A group of 32 people, members of the so-called True Russian Orthodox Church, moved into the shelter, which contains wells, a kitchen, monastic cells and other facilities, last week, threatening to set themselves on fire if police tried to force them out.
The cult, led by Father Pyotr, a 43-year-old diagnosed schizophrenic, expect Judgement Day to arrive in May 2008.
Alexander Dvorkin, a Russian expert on sects said, "The situation is on a knife edge, and anything could happen at any moment," adding that the group also contained four children.
Dvorkin also said that totalitarian sects were common in Russia, and that "control over their members is absolute, and anything that comes into the heads of their leaders has a direct effect on the entire group."
He also added that the group in the Penza Region was similar in outlook to those pseudo-Russian Orthodox groups calling for the canonization of Stalin and Ivan the Terrible.
Meanwhile, a Russian tabloid, Tvoi Den, cited a police source as saying, "If talks don't work, we will fire sleeping gas into the tunnel. The gas is not harmful for human health, however."

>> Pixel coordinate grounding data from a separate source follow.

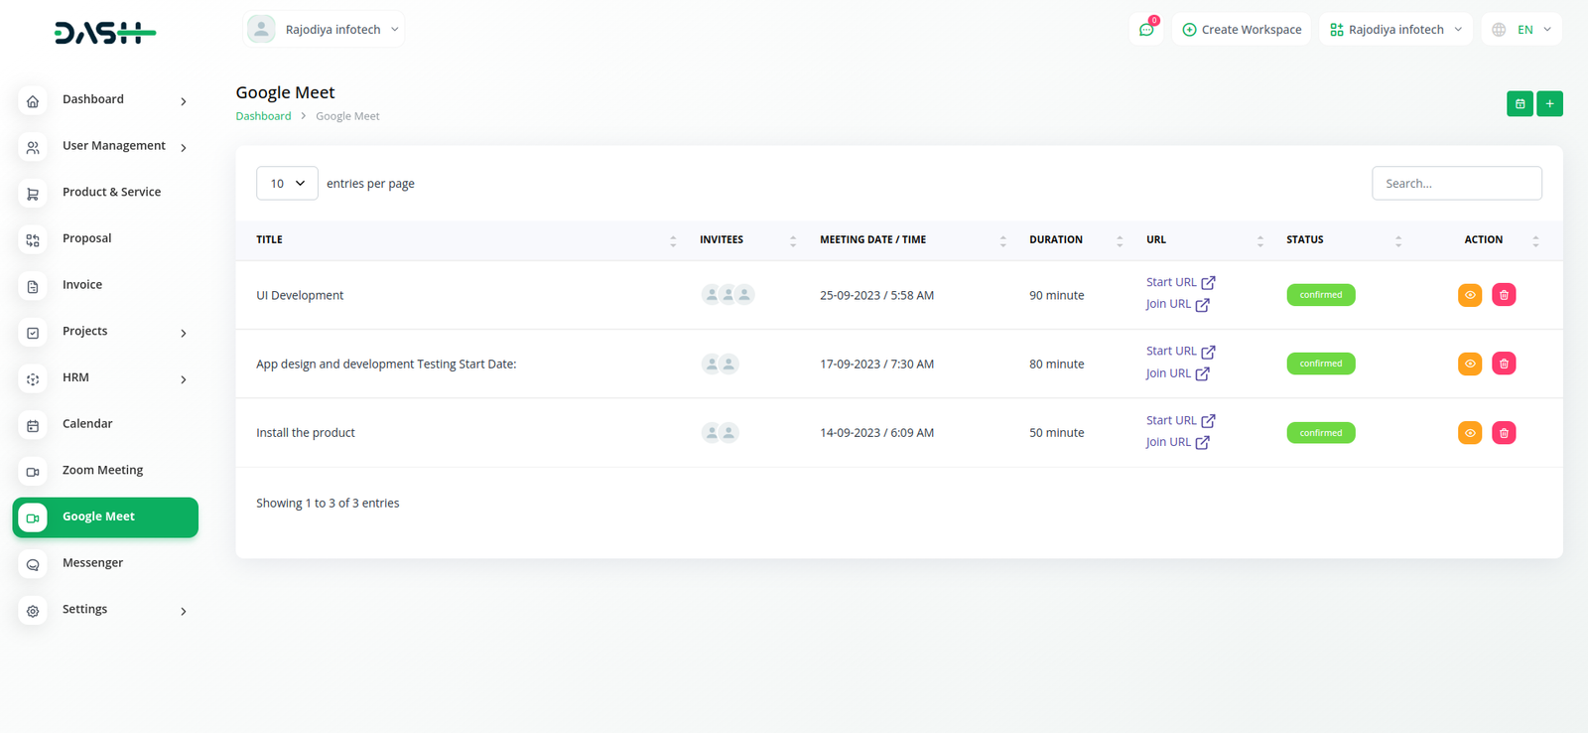Click eye icon for Install the product meeting
Viewport: 1588px width, 733px height.
tap(1470, 433)
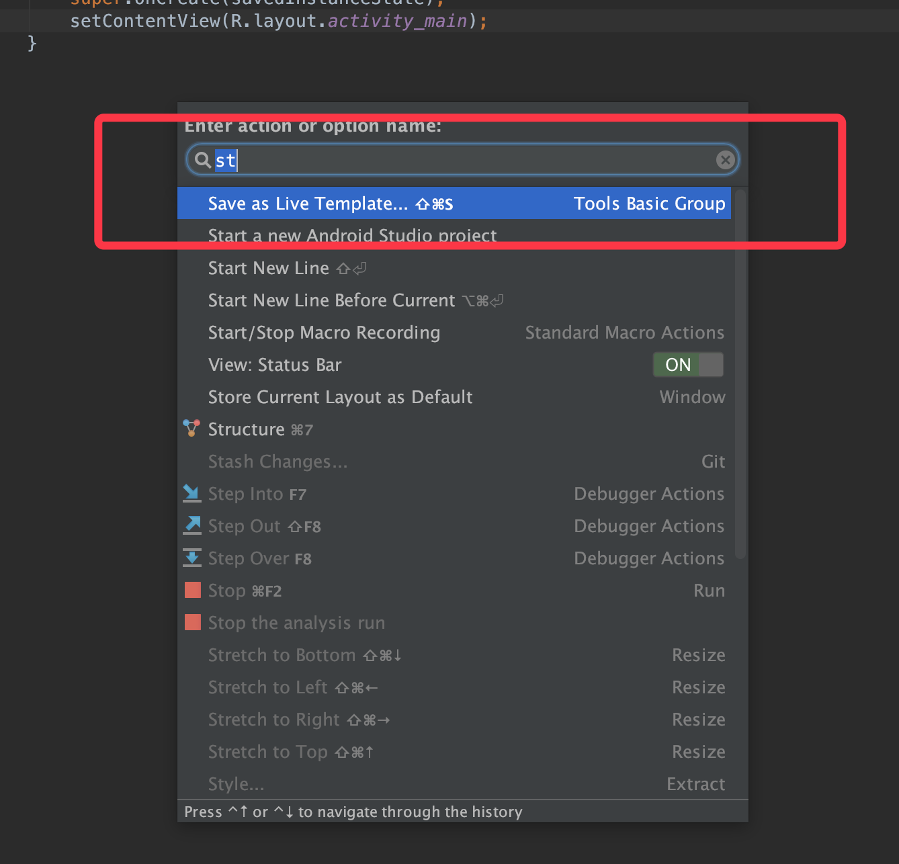Click the results list scrollbar
Image resolution: width=899 pixels, height=864 pixels.
point(740,374)
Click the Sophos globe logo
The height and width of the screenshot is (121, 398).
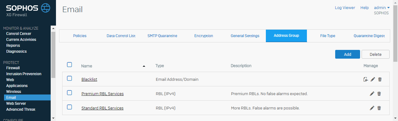click(x=46, y=8)
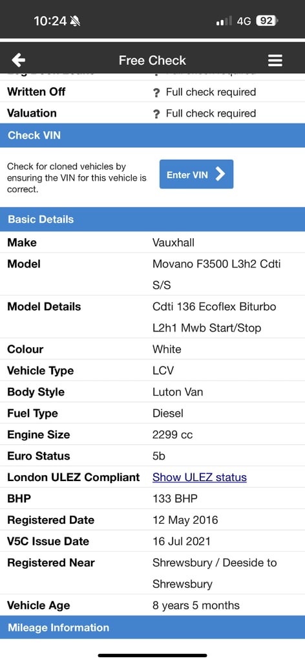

It was not immediately clear why the group had decided to go underground this month if they do not expect the apocalypse to arrive until May of next year.
One of the most well-known sects in Russia has its base near the southern Siberian town of Abakan, where thousands of people, both Russian and foreign, worship a former Russian provincial traffic policeman, Sergei Torop, as the second coming of Christ.